Poison ivy rash is caused by an allergic reaction to an oily resin called urushiol (u-ROO-she-ol). This oil is in the leaves, stems and roots of poison ivy, poison oak and poison sumac. Urushiol, which is a hapten, when absorbed through the skin from a poison ivy plant, it (urushiol) undergoes oxidation in the skin cells to generate the actual hapten, a reactive molecule called a quinone, which then reacts with skin proteins to form hapten adducts.
T lymphocytes recognize the foreign substances, usually after the antigen is eaten, degraded, and presented (in pieces) by so-called antigen-presenting cells such as Langerhans cells in the skin, or macrophages. Urushiol metabolites (metabolite of Poison Ivy) are presented by this and other mechanisms. The T lymphocytes pour out inflammatory signal substances called cytokines. These call in armies of white blood cells called monocytes, which become macrophages. The macrophages become activated by the cytokines and attack everything in the vicinity, and can cause severe tissue damage.

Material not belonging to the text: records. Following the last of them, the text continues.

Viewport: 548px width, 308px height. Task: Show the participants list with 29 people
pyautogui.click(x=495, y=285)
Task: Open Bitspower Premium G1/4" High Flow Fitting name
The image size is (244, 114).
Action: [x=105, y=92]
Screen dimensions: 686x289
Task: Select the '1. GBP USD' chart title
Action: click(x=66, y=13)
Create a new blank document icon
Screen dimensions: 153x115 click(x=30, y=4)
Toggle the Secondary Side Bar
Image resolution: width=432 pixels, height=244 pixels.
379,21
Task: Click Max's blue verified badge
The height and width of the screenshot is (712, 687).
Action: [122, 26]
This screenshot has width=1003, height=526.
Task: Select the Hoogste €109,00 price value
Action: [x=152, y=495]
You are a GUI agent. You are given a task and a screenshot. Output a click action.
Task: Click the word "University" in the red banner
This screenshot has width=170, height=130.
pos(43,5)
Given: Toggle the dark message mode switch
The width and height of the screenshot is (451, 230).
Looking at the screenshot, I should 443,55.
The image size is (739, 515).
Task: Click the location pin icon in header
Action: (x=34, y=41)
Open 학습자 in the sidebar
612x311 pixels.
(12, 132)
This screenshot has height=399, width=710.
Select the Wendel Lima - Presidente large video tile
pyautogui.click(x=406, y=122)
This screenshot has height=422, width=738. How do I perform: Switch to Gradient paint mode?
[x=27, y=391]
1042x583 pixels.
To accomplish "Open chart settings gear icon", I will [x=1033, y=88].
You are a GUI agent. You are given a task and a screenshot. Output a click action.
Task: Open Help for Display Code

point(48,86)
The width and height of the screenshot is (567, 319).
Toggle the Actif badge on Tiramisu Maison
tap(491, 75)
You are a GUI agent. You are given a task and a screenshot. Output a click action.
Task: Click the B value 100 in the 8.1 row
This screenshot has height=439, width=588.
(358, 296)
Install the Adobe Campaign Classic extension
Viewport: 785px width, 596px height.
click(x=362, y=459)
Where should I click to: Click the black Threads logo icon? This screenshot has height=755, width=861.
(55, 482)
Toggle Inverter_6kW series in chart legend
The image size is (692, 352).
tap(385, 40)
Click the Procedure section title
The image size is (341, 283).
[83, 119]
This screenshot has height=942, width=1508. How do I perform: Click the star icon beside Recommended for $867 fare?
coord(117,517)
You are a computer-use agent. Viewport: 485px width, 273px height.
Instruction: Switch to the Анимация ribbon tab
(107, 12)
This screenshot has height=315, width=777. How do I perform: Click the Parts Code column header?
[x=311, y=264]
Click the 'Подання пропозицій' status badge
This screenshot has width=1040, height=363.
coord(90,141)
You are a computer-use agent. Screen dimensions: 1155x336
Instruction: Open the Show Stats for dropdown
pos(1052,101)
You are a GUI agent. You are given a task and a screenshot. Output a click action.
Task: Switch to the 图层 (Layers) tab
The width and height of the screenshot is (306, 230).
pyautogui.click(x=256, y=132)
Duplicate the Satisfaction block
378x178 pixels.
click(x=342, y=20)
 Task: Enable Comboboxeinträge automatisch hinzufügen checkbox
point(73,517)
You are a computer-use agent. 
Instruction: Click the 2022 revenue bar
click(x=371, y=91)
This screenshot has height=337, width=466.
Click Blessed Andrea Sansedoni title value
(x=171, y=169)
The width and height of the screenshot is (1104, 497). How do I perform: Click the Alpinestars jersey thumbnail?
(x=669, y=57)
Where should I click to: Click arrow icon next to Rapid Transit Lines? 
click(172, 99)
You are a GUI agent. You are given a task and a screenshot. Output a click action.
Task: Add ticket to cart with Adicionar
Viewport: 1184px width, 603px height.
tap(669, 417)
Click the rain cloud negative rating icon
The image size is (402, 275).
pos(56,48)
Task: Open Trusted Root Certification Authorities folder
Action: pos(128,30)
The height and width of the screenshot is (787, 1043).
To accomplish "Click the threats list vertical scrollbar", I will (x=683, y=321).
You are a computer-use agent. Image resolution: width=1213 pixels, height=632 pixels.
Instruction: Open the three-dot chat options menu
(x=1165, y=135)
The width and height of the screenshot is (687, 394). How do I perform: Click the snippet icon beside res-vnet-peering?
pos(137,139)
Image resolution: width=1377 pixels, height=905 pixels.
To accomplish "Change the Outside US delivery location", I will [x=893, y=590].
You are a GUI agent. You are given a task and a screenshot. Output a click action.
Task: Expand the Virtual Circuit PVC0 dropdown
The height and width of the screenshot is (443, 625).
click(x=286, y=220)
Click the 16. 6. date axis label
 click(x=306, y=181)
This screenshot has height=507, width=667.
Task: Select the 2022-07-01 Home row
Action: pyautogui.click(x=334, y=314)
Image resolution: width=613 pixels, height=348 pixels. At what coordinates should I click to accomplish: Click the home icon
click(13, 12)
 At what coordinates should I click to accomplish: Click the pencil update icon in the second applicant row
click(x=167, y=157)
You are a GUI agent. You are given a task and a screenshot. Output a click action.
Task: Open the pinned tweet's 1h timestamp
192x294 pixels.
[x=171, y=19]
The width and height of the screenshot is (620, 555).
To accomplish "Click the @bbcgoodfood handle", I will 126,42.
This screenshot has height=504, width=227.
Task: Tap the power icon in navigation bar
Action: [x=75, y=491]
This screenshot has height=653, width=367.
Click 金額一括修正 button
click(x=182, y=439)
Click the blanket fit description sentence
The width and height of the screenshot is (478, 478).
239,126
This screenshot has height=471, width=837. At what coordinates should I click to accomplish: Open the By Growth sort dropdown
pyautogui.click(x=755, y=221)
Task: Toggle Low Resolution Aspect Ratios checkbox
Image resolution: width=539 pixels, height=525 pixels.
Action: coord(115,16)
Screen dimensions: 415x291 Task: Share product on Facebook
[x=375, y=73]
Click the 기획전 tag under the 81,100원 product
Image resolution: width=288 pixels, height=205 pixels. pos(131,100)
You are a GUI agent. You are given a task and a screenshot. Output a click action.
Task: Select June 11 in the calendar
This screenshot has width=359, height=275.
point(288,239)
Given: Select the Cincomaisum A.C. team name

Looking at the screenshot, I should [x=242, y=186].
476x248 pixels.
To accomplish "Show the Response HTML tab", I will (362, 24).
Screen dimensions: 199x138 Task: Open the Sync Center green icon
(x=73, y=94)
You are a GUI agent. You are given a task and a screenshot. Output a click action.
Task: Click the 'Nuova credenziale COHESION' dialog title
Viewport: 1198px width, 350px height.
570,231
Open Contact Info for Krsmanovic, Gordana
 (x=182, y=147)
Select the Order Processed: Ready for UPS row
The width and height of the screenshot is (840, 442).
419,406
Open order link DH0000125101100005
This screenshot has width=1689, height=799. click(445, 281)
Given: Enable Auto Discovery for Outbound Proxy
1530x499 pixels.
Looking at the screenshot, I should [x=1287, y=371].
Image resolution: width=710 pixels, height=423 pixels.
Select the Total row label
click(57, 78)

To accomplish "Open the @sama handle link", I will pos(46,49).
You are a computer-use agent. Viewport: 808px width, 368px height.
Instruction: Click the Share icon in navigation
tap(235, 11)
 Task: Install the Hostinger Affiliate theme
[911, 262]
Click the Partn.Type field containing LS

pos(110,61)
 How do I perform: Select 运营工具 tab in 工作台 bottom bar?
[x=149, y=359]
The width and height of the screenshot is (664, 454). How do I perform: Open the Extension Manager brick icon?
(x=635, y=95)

Usually, the first exposure causes only sensitization, in which there is a proliferation of effector T-cells. After a subsequent, second exposure, the proliferated T-cells can become activated, generating an immune reaction that produces typical blisters of a poison ivy exposure.
In addition to poison ivy, a good example is the skin reaction to injected tuberculosis antigen. In fact, when tuberculosis bacteria infect the lung, it is the delayed hypersensitivity against them which destroys the lung. Unlike the other types, it is not antibody mediated but rather is a type of cell-mediated response.